En el arte o en la ciencia creativa es donde brotan –con exclusiva propiedad– los que llevan en el costado el fuego sagrado. Pero no el fuego que se multiplicó a partir del primer fuego que hubo sobe la faz de la tierra, sino el primer fuego mismo. El que en sus manos portaba Prometeo cuyo nombre en español sugiere promesa.
Quienes han sido honrados por este don no conocen el descanso y el reposo sosegado. Están absorbidos hasta sus raíces por un delirio que los lleva a consumirse en la labor que han escogido y que en realidad resulta ser el único significado de sus vidas sin pararse a contemplar las vanas frivolidades del mundo y las múltiples puertas de evasión por donde la contemplación del ser escapa.
El mundo tienta (con los frescos racimos de Darío) y la carne es débil y sucumbimos a su llamado sensual y transitoriamente placentera. Pero quien es verdadero artista, filósofo, creador solamente cae por unos segundos, minutos, horas o semanas y no permanece ni queda arrodillado ante el hedonismo sino que lo sublima mediante un poder aún más sibarita (pero sibarita en el espíritu): el fuego sagrado.
Quien lo trae o lo cultiva posee al mismo tiempo el sello de lo extraordinario. Y aunque tenga cabeza, tronco y extremidades: pelo, uñas y dientes (como todos los demás hombres) no es igual a ellos. Y no es igual por una simple dosis de altivez o de anhelo de ser diferente sino capaz (al contrario de la masa que no porta el fuego sagrado) de pasarse horas y horas estudiando un texto (mientras los otros sonríen en la sala de baile) o de ejercitar su cuerpo con duros y agotadores entrenamientos (mientras los otros cantan en la fiesta alegre y despreocupada) o de escribir cien páginas (a lo largo de una semana (para rescatar sólo una y romper las otras noventa y nueve) mientras los otros danzan ruidosamente durante la semana y el fin de semana no digamos.
No es vida intensa a nivel de piel (como la de un cachorrito cien veces acariciado) la del que lleva el fuego sagrado ¡todo lo contrario! Quien lo tiene será capaz (o ya lo es) de mirar solamente hacia un punto fijo: su vocación y de no distraer ni un ápice la vista de la meta y la tierra prometida. Absurdamente prometida pero no obstante buscada. Porque así es la vida del artista, del filósofo o del pensador auténtico: convicción profunda de ser ante la muerte y ante el fin igual que todos Pero -no obstante- afán y fiebre de distinguirse durante el tránsito a la indiferencia del mundo, su intolerancia, incomprensión y egoísmo.

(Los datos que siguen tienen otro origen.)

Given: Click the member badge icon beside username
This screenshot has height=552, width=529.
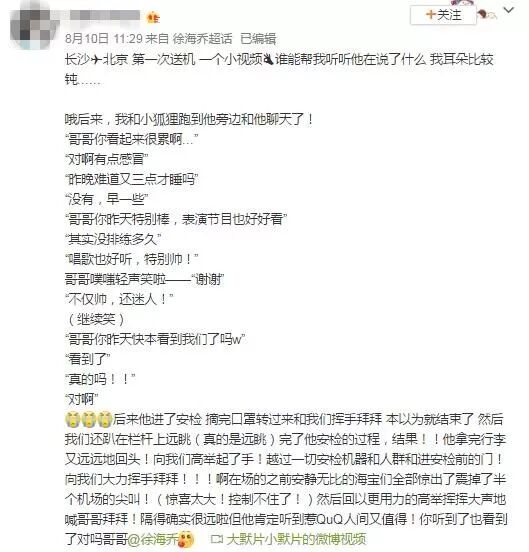Looking at the screenshot, I should pyautogui.click(x=153, y=17).
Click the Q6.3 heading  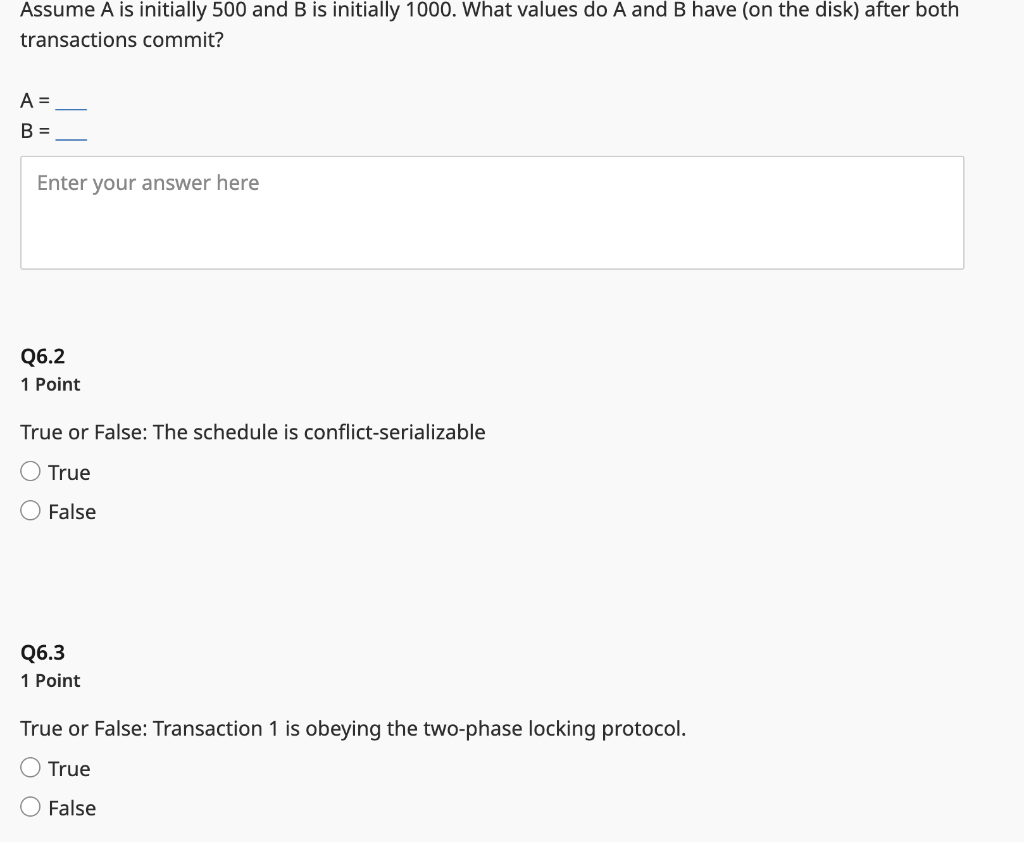pos(42,652)
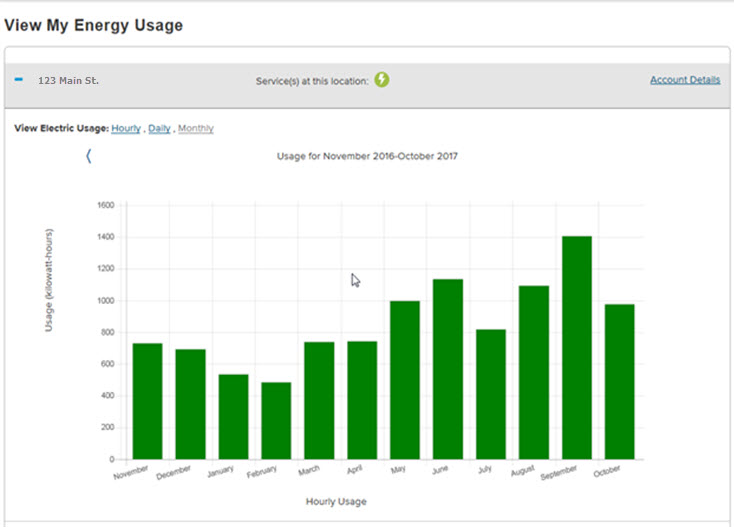734x527 pixels.
Task: Click the green electric service lightning icon
Action: click(382, 79)
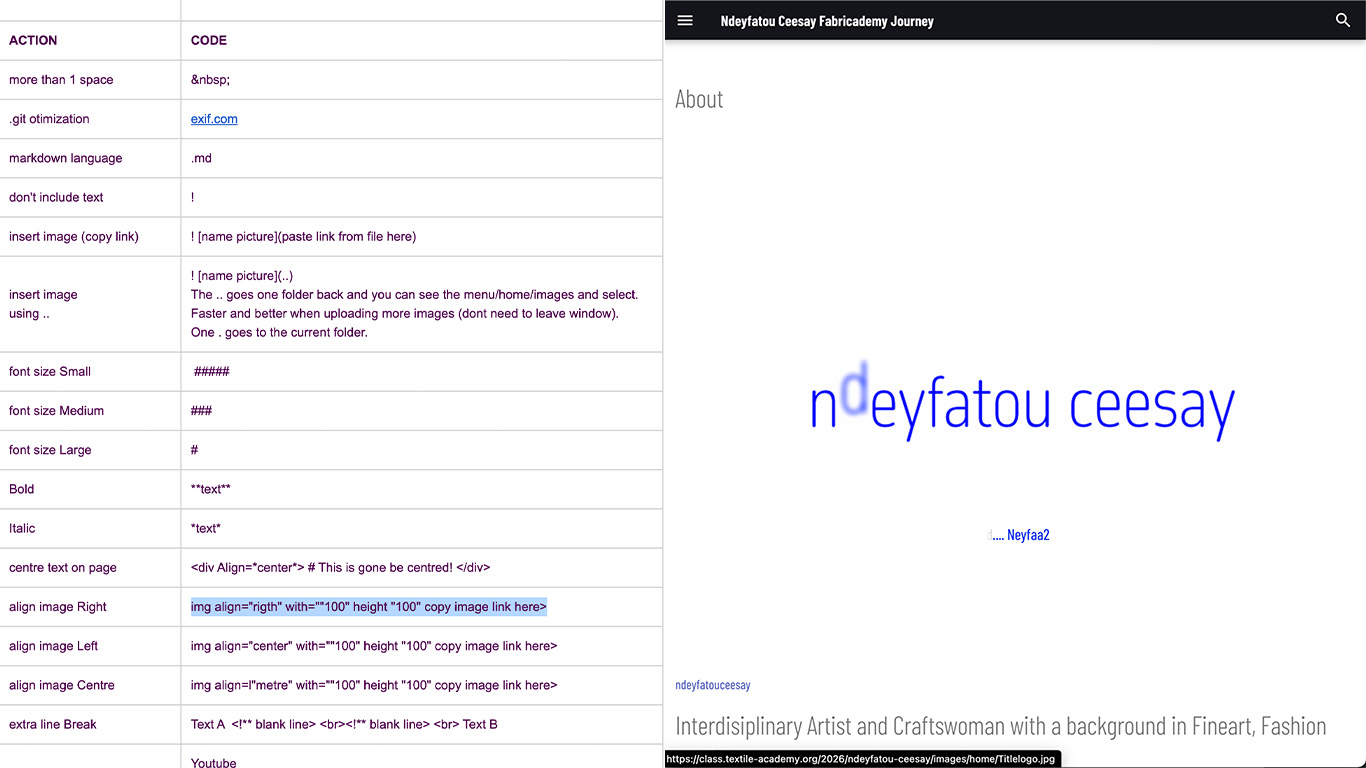The height and width of the screenshot is (768, 1366).
Task: Click the Interdisiplinary Artist and Craftswoman heading
Action: tap(1000, 726)
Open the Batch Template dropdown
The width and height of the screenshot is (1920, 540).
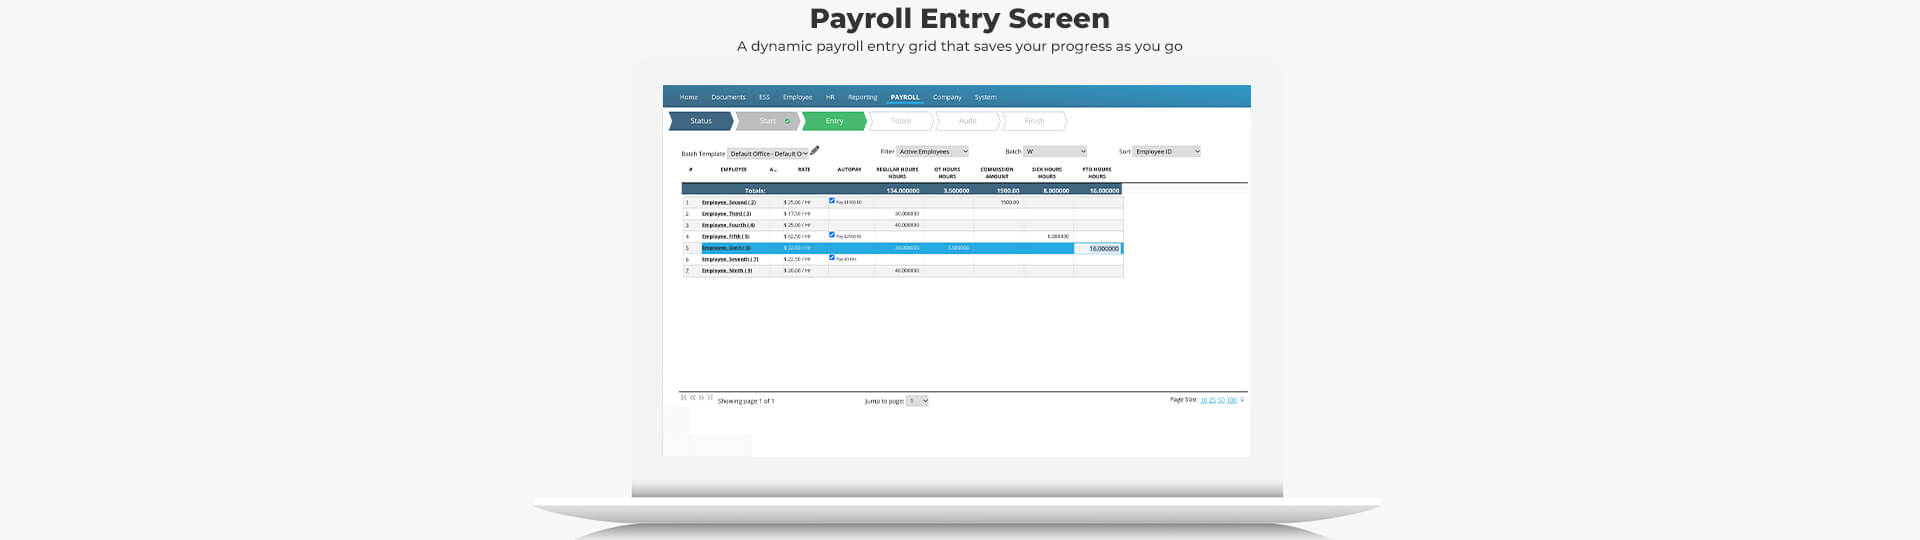click(768, 153)
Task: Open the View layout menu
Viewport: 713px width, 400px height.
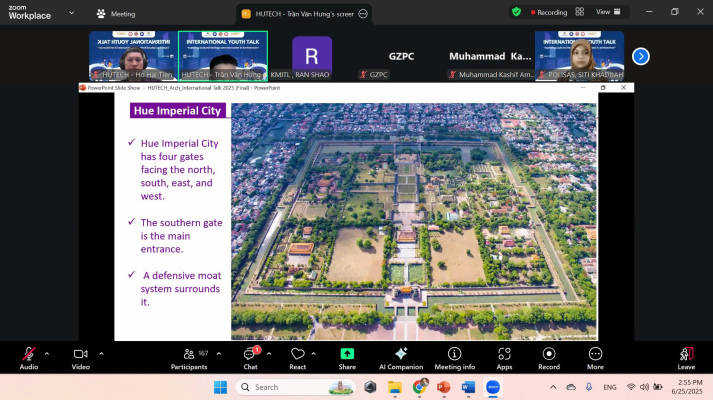Action: 606,12
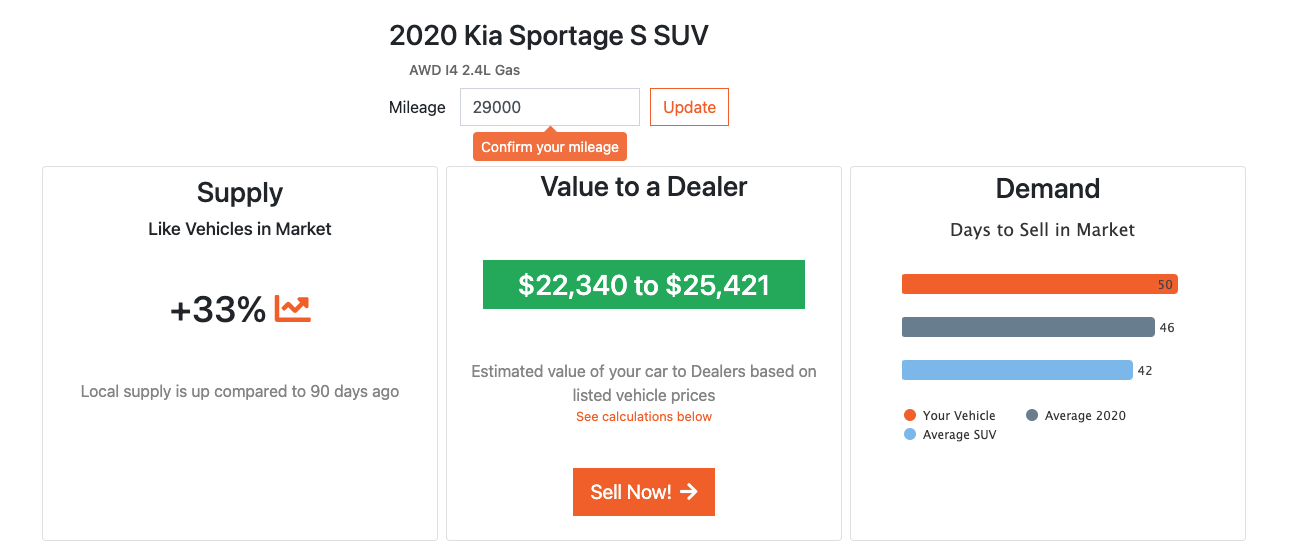
Task: Click the green dealer value price range
Action: tap(644, 285)
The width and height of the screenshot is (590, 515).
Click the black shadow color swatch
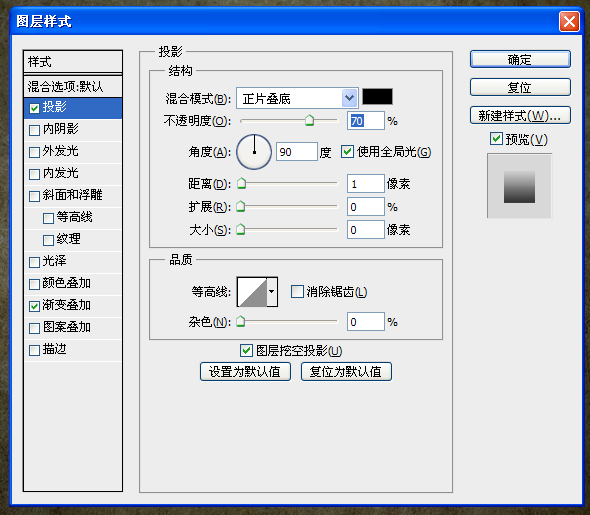pyautogui.click(x=377, y=97)
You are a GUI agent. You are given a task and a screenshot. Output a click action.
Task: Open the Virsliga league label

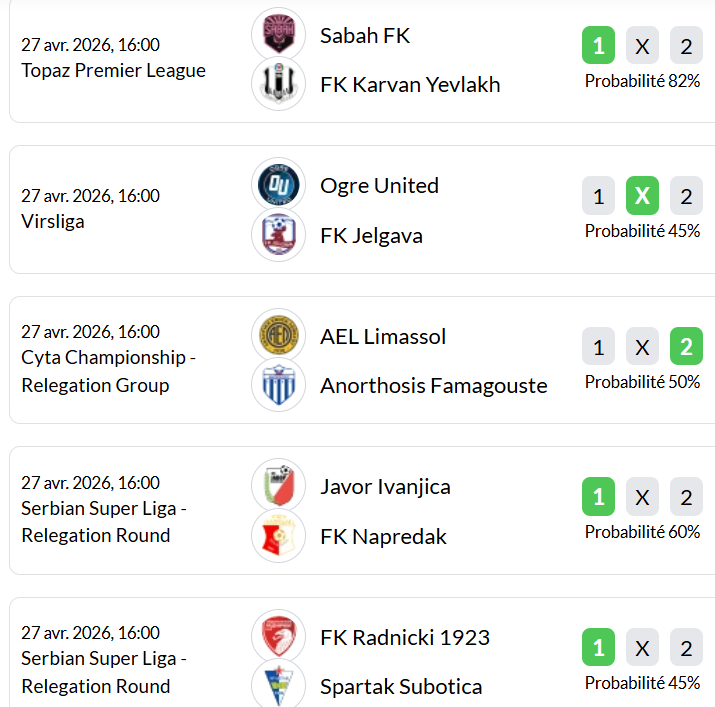(x=52, y=222)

El fuego sagrado se trae y se cultiva. Si sólo se tiene simplemente y no se abona y se riega, se extinguirá en la mediocridad y el mal gusto del medio que circunda y que no perdona ni la distinción ni la excelencia. Cuando se posee hay que atesorarlo celosamente y defenderlo del mismo modo y bajo la forma única de un cultivo extenuante y de espaldas a la vanidad de vanidades y a la frivolidad de frivolidades con que las tentaciones de San Antonio o los demonios de Cristo en el desierto intentaran apagar y helar esa fiebre y ese ardor que consume al escogido.